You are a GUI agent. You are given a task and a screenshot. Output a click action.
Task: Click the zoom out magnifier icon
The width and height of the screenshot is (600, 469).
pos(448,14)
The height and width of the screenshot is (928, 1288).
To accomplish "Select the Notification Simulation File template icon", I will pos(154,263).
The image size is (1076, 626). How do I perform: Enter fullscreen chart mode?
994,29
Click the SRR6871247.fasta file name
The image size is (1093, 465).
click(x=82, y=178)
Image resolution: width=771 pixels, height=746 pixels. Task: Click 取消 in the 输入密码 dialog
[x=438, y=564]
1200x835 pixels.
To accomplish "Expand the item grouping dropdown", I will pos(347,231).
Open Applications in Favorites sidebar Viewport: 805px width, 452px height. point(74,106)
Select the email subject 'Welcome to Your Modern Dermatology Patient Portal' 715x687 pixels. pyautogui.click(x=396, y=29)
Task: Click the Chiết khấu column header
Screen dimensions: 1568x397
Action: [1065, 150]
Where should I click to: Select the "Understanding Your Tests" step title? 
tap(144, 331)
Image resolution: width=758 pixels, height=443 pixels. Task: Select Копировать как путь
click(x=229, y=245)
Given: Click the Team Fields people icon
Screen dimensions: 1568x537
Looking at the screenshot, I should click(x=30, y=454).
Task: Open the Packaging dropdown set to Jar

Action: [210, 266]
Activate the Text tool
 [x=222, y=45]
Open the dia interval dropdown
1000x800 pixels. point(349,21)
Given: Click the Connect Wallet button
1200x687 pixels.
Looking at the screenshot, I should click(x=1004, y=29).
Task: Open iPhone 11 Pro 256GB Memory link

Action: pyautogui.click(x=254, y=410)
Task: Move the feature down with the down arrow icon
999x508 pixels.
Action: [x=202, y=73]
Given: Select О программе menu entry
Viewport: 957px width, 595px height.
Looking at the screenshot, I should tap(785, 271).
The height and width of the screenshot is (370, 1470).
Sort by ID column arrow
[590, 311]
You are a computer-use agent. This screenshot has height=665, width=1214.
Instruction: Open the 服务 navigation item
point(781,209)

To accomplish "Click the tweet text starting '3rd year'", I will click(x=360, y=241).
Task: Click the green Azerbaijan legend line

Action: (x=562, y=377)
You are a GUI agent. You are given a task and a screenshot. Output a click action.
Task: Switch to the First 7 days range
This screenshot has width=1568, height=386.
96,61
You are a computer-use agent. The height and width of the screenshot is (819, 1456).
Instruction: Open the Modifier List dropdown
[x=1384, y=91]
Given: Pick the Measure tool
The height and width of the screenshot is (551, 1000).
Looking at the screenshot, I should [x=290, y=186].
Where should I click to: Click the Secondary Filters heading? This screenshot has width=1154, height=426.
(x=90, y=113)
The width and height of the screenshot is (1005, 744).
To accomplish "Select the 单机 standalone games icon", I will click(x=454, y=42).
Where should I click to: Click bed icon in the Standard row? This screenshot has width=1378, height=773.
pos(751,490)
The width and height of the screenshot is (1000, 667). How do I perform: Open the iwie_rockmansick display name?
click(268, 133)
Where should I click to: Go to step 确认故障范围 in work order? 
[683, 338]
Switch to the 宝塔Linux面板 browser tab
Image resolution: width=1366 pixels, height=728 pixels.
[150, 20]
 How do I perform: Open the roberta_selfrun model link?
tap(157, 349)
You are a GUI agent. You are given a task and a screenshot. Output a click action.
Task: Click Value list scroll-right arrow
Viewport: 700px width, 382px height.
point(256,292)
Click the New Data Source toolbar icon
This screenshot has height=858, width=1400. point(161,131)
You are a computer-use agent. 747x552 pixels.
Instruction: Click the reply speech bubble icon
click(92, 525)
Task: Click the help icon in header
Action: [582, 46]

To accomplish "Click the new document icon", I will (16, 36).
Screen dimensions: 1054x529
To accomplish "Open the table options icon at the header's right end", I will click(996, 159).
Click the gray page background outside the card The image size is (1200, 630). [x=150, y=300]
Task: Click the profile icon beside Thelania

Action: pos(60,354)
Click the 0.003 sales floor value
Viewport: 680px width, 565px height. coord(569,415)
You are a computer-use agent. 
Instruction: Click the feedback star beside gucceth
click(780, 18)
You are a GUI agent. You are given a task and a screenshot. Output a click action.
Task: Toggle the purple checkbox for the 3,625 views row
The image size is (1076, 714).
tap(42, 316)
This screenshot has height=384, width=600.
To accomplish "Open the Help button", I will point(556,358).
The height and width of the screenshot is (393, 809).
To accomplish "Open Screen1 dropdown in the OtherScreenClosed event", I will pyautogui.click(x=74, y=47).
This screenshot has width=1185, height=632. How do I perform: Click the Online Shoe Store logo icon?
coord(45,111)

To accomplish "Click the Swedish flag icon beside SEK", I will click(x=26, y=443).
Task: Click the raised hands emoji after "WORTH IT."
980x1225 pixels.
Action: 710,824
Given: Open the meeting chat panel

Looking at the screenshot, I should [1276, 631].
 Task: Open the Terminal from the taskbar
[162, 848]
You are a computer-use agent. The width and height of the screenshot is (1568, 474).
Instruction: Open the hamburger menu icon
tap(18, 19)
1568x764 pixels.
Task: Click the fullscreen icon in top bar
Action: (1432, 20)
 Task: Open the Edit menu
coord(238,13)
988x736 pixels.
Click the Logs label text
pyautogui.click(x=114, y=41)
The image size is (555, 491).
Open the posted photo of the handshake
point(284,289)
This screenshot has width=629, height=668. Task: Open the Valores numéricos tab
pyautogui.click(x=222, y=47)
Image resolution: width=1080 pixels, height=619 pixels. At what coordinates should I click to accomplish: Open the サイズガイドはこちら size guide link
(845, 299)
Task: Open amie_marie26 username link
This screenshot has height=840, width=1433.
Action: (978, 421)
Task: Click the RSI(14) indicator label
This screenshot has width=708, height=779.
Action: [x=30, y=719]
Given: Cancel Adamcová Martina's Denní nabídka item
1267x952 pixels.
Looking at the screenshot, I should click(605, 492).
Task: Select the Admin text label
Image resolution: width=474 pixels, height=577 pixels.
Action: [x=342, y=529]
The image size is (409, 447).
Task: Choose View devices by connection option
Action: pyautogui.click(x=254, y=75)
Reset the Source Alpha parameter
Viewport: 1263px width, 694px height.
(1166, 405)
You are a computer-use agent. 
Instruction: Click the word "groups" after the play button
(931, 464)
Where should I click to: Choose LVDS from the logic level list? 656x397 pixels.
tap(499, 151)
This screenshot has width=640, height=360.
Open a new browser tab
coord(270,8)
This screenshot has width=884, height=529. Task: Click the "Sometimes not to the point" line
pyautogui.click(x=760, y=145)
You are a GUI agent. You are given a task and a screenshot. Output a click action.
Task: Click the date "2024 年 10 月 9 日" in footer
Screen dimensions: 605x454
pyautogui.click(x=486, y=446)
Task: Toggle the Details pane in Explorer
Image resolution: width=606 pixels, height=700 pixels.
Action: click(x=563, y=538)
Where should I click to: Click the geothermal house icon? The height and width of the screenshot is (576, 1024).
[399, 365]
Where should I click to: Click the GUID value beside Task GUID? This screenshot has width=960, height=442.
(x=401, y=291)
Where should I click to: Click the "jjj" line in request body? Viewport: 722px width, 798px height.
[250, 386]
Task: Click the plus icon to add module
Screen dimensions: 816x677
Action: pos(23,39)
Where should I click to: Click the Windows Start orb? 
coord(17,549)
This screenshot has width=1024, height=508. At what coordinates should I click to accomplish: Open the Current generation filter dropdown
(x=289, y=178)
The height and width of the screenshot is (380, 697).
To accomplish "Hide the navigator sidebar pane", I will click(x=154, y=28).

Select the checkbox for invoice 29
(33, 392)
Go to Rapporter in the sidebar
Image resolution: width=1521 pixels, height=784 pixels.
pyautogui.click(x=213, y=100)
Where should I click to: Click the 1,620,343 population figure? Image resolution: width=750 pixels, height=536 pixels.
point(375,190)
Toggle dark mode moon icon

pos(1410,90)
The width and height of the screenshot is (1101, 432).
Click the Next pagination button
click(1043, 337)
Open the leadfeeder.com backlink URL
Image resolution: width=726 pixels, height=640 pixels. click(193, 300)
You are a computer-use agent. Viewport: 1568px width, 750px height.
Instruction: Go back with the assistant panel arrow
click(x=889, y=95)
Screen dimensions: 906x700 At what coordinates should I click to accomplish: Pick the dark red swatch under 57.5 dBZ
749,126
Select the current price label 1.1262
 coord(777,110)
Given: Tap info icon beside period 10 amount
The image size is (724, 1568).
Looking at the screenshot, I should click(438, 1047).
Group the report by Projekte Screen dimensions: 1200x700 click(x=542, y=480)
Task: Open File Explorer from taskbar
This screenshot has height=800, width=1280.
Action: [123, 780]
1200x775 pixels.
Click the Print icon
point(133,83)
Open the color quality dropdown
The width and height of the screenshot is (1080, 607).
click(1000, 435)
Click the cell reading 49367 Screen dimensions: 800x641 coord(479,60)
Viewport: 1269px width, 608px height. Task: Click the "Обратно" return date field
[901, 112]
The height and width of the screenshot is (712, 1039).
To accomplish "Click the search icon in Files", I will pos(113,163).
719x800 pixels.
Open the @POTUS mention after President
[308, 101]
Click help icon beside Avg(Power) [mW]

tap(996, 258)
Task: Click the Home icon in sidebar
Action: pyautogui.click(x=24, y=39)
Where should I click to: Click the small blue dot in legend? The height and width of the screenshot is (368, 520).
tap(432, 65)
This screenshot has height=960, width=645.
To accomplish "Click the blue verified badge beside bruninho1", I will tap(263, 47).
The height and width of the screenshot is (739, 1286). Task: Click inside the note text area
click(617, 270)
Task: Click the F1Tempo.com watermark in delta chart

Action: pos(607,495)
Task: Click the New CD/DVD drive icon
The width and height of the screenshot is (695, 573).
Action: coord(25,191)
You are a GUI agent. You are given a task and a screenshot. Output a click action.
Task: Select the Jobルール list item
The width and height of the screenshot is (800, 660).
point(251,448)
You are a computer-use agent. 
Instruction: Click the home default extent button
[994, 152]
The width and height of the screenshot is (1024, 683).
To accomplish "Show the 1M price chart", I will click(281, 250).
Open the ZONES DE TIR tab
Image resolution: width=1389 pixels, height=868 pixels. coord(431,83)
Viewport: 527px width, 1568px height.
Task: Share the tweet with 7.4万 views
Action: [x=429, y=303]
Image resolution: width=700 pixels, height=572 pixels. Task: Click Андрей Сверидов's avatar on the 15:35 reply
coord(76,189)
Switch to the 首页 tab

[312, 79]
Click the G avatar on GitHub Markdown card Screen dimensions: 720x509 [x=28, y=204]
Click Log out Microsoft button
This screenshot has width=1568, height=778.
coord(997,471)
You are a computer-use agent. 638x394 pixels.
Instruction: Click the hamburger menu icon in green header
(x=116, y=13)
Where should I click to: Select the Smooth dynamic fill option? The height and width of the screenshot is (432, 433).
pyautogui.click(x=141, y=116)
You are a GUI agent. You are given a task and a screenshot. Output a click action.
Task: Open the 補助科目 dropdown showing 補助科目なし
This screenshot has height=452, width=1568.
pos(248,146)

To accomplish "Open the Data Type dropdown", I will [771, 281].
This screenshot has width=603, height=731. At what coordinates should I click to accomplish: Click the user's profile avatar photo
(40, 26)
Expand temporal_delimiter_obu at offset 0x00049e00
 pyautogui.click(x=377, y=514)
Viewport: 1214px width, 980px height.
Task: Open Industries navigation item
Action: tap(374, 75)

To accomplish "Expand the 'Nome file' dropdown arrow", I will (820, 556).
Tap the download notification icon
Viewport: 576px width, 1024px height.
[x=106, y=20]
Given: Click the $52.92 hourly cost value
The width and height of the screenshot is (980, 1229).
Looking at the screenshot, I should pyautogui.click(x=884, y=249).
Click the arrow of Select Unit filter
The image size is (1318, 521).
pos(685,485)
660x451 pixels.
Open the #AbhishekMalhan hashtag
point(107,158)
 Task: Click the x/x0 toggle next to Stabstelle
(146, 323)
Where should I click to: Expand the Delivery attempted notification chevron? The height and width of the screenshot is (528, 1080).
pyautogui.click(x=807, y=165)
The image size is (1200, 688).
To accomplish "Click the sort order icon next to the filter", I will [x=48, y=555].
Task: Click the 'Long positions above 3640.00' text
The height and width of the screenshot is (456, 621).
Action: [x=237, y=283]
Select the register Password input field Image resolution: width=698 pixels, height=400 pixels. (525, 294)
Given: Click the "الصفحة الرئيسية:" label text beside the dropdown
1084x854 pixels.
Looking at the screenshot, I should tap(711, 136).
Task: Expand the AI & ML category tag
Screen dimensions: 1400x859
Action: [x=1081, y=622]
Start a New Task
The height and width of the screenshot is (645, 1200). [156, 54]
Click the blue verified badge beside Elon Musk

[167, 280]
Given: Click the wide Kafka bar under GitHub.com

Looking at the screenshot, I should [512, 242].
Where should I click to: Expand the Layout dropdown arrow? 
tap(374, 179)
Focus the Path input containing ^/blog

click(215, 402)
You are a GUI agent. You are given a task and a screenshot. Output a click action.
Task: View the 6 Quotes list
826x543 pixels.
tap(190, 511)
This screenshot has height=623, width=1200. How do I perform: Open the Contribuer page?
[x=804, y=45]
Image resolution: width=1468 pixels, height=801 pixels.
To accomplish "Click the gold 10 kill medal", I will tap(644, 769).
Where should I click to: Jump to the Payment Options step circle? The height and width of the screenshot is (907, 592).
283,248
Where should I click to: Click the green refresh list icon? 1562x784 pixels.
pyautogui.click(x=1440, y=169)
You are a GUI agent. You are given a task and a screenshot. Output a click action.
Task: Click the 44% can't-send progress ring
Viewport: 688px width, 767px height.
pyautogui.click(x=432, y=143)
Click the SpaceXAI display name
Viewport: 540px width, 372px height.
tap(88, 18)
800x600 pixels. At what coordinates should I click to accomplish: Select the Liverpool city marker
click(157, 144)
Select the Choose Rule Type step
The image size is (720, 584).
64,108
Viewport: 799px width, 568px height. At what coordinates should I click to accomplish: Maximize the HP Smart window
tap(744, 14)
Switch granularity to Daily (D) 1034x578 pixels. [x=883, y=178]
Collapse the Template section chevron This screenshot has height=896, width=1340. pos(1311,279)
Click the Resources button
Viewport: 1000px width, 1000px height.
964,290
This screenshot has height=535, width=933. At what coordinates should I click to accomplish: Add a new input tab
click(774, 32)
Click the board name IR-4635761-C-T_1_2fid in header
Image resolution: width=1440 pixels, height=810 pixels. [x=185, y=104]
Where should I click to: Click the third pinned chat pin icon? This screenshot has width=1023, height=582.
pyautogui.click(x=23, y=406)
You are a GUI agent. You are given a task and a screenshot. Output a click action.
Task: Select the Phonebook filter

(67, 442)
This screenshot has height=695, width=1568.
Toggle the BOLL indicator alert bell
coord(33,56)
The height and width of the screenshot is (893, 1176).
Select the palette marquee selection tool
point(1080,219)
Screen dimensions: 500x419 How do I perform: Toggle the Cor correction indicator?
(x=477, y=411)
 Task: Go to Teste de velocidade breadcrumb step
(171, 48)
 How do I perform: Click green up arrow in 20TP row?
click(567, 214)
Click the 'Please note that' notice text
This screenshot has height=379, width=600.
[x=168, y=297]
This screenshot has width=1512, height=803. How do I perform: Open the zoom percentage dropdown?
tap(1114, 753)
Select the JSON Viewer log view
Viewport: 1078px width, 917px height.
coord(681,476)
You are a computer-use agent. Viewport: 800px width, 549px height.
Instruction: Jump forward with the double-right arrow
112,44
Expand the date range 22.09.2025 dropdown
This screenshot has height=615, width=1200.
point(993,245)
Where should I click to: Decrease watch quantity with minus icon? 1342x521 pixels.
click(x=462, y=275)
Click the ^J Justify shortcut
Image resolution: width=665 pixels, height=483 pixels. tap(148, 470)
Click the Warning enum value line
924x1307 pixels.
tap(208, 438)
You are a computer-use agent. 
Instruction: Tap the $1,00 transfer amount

__Task prompt__: Starting at the line with "Click the Warning enum value line", restate every line word for word through the end of the listing above.

__Response area__:
Click the Warning enum value line
924x1307 pixels.
tap(208, 438)
You are a computer-use agent. 
Instruction: Tap the $1,00 transfer amount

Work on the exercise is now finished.